In the image above, we can see this situation in Atalanta’s match against AC Milan. At the bottom of the picture, the home side are pressing to win possession back. De Roon has moved into a more central position to add defensive cover as Atalanta load players into this area for the press. Gómez is able to win possession back and it comes into a central area. Pašalić is on hand to pick it up and dribble forward. He acknowledges the space he has to move forward and is supported by de Roon’s deeper positioning offering cover to allow him to progress the attack forward.
This is also the case with the Netherlands centre-halves. Both de Ligt and Virgil Van Dijk are exemplary with the ball at their feet. When oppositions set up in a deep block, they are able to use their passing and dribbling abilities to open up passing lanes and switch play from side to side with ease. With these two at centre-half, and de Roon paired alongside de Jong ahead of them, Koeman would have four players who offer the flexibility to work in almost any initial build-up structure. With both midfielders comfortable dropping into a central defender position, and both centre-halves capable of pushing into midfield.
In the image above, you can see an example of Atalanta beginning their build-up following possession being regained. Quickly, Gasperini’s side look to switch the point of attack by moving to the right side of the pitch, with Tolói finding Hateboer out wide. The Brazilian centre-half then uses his momentum from his run and continues it up-field. He burst through the initial line of press, and de Roon drags his movement deeper to maintain space for the centre-half, and also provide cover. Hateboer finds Tolói with a pass back, who then makes a one-touch pass into Iličić out wide. The quickness of the attack by beating the initial press so easily did not give Torino time to set up their defensive structure, and the move resulted in Iličić drawing a penalty for the away side.

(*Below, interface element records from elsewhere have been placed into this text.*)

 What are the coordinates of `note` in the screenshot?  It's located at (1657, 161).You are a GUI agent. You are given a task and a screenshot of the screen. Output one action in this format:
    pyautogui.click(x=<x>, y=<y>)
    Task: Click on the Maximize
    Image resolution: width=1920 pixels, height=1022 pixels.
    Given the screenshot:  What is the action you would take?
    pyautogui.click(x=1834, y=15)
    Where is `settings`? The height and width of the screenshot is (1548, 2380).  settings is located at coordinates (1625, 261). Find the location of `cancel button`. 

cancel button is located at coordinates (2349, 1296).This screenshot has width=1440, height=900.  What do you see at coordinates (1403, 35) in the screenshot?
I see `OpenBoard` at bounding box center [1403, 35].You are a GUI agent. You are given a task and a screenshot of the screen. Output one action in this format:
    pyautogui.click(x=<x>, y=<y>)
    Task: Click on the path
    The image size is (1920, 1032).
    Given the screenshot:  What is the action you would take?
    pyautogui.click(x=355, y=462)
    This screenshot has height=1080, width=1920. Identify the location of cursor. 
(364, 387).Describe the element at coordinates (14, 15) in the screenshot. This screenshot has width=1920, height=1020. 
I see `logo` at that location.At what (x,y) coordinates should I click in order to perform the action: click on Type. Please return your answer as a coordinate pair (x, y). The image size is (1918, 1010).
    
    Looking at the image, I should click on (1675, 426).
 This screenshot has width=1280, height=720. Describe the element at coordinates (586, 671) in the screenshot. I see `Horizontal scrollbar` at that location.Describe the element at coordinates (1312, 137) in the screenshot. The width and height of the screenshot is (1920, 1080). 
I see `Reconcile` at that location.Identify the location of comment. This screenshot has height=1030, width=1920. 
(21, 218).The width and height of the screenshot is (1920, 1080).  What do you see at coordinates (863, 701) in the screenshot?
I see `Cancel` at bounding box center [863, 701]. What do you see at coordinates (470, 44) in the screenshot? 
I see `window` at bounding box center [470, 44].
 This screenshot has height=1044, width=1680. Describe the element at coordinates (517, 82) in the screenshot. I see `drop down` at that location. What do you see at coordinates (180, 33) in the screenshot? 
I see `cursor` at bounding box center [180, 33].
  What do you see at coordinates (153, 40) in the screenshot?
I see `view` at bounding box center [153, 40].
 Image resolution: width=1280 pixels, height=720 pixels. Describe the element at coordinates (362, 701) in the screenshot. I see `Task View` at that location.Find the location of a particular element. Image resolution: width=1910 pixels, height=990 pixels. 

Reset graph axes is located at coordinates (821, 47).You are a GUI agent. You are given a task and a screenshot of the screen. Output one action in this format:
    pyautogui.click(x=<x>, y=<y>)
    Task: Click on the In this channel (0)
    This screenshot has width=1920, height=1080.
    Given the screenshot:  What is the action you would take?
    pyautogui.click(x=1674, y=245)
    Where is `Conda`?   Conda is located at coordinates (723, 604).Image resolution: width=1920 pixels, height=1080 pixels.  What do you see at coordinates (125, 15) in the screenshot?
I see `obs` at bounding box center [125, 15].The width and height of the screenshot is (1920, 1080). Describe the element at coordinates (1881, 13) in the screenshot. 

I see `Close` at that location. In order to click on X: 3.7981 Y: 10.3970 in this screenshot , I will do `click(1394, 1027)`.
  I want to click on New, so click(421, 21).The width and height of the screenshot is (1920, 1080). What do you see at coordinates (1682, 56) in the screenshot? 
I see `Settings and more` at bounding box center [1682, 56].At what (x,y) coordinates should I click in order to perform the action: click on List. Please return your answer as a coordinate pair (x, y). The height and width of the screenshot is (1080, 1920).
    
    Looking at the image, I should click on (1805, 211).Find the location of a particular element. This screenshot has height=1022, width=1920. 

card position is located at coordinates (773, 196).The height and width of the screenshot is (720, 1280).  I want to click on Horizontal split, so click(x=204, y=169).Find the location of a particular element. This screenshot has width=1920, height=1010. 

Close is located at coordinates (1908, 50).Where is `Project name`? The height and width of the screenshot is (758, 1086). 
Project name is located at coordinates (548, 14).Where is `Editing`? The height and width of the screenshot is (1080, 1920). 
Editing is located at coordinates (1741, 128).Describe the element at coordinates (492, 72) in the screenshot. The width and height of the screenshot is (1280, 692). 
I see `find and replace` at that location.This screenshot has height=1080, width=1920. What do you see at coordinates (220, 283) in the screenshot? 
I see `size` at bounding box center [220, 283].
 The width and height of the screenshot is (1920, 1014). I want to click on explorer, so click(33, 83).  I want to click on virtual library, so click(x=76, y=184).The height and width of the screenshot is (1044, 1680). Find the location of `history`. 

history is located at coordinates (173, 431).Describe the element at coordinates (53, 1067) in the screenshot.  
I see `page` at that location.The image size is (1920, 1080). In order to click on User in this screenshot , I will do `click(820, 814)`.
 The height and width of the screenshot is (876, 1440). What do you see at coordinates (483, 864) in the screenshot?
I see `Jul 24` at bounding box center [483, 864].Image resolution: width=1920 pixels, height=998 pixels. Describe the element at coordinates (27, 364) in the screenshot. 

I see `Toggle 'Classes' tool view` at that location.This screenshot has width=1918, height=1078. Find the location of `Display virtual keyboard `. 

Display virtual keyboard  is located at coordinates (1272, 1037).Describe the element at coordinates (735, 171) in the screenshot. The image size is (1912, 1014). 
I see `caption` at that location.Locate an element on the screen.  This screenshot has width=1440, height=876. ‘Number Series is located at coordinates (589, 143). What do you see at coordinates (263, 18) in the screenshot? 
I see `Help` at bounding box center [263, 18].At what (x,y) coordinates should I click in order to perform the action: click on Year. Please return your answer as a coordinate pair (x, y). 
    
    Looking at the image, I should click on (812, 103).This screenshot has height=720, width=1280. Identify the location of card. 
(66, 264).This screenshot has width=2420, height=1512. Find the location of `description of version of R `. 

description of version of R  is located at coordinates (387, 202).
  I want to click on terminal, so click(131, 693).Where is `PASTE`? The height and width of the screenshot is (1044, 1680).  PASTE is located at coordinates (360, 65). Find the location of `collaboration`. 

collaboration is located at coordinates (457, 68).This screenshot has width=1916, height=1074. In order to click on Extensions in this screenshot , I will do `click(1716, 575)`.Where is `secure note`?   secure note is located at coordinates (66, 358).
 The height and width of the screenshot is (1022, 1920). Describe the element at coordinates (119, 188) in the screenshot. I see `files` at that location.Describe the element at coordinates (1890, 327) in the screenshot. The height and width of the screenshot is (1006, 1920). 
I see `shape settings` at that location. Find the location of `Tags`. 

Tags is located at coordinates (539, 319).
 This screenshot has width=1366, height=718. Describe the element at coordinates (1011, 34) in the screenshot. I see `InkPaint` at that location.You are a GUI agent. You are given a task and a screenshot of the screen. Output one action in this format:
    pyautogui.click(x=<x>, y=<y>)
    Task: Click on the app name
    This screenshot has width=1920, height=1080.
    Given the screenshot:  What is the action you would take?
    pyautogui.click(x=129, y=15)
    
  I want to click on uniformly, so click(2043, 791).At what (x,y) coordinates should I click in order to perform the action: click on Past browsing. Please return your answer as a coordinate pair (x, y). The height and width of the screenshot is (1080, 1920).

After an up and down beginning to the season, Atalanta are finally looking to settle into their stride and make a push forward yet again this year. They currently sit 5th place in the league, one point off 4th place Roma, and await a Champions League Round of 16 tie with Valencia this month.
One of the biggest keys to the Italian side is de Roon. We have seen just how essential the Dutch midfielder is to Gasperini’s side, and what he brings in all phases of the match. Going forward, he will continue to be crucial in any success Atalanta is able to achieve.
De Roon’s national team manager Koeman will also be taking a look with interest as Atalanta reach the business end of the campaign. With the Euros ahead, de Roon is making a major case to not only be selected but to be a major part of the side this summer. Only time will tell if this will be the case, but as we have seen above, his style and adaptability could be essential in allowing the Dutch’s flair players to be at their best.